Winner
From ‘Blanket Approach’ to Personalization. How Zelboraf changed metastatic melanoma
Summary of work
Roche’s 2012 global (ex-US) launch of Zelboraf (vemurafenib) represented a potential watershed in metastatic melanoma (mM). Zelboraf is indicated for mM patients with a specific BRAFV600 genetic mutation. It was set to completely change the way physicians treated and thought about mM by significantly improving all measures of efficacy in these pre-selected patients.
After decades of stagnation and despair in mM research and development it was left as a bleak diagnosis with poorer prognoses. Physicians were ready for advancements but understandably cautious of them. Thirty six years passed with little improvement in to patients’ outcomes – in 2011 five-year survival was still only 5-10 per cent.
However, despite clear advantages, several barriers stood in the way of a successful launch – the negative and uninspiring perception of mM, the difficulty of establishing a new routine diagnostic test, achieving reimbursement and stiff competition. After years of waiting, a competing therapy launched just months before Zelboraf. One whose long-term efficacy exceeded that of Zelboraf in some patients hinting towards an exciting possibility – cure.

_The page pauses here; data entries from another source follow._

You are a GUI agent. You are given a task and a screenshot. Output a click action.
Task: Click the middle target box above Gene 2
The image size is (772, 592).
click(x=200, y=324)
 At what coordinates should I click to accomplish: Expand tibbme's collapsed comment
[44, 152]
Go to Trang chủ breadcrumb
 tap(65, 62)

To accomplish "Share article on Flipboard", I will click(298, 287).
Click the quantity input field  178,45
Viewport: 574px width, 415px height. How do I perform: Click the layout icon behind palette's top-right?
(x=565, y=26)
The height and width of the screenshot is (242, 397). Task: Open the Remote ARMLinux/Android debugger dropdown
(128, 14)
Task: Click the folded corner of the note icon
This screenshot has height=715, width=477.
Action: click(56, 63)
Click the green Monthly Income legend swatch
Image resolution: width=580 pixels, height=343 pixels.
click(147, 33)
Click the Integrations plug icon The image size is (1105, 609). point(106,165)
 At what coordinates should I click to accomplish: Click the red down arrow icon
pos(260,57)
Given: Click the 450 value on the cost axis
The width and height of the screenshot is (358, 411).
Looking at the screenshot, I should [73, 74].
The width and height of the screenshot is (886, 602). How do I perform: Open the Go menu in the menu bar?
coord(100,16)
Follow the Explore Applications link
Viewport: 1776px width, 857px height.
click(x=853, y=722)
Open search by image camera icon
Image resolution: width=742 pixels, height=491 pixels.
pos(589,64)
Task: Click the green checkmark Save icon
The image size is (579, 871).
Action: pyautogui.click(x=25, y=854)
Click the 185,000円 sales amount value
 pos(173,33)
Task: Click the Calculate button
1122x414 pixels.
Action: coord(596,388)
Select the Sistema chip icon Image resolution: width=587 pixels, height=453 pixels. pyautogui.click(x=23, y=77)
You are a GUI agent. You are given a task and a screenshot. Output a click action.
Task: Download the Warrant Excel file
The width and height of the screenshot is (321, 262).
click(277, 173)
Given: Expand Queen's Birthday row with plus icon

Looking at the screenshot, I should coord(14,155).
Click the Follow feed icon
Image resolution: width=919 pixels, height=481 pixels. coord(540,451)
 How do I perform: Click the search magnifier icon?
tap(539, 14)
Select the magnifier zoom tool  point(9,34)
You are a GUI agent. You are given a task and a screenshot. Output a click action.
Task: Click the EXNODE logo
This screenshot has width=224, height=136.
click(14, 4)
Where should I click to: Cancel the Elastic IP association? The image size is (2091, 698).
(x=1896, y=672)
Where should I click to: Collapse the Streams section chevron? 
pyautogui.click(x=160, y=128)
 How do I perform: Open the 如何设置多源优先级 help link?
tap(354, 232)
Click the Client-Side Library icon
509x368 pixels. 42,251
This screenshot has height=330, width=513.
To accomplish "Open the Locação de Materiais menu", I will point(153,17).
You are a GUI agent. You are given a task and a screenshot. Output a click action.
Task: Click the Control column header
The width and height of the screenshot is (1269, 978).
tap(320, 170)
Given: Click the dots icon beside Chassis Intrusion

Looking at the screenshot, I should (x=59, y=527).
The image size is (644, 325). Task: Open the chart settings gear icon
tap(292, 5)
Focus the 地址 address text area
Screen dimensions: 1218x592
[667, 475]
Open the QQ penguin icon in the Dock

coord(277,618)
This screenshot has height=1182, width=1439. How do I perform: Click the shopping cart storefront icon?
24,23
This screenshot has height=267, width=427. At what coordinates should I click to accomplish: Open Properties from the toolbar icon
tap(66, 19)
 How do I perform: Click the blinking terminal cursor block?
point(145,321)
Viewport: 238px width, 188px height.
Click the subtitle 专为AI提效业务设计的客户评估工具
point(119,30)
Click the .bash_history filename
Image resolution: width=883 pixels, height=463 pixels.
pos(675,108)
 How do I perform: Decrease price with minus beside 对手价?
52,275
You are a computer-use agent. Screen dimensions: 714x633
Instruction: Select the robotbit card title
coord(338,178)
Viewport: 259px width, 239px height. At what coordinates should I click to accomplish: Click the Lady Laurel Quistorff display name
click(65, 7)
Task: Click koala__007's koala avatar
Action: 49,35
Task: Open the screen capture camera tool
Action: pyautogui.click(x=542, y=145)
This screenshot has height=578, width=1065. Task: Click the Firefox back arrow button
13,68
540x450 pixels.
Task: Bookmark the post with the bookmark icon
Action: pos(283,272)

Zelboraf needed a very different approach and a break from oncology-norms to achieve a successful launch and bring about a revolution in metastatic melanoma.
Judges’ comments
Zelboraf is a brilliant product but even brilliant products don’t succeed without brilliant people behind them. The personalization approach and messaging for different stakeholder groups was clear and very compelling. The launch strategy was comprehensive and detailed and delivered impressive results that exceeded all targets.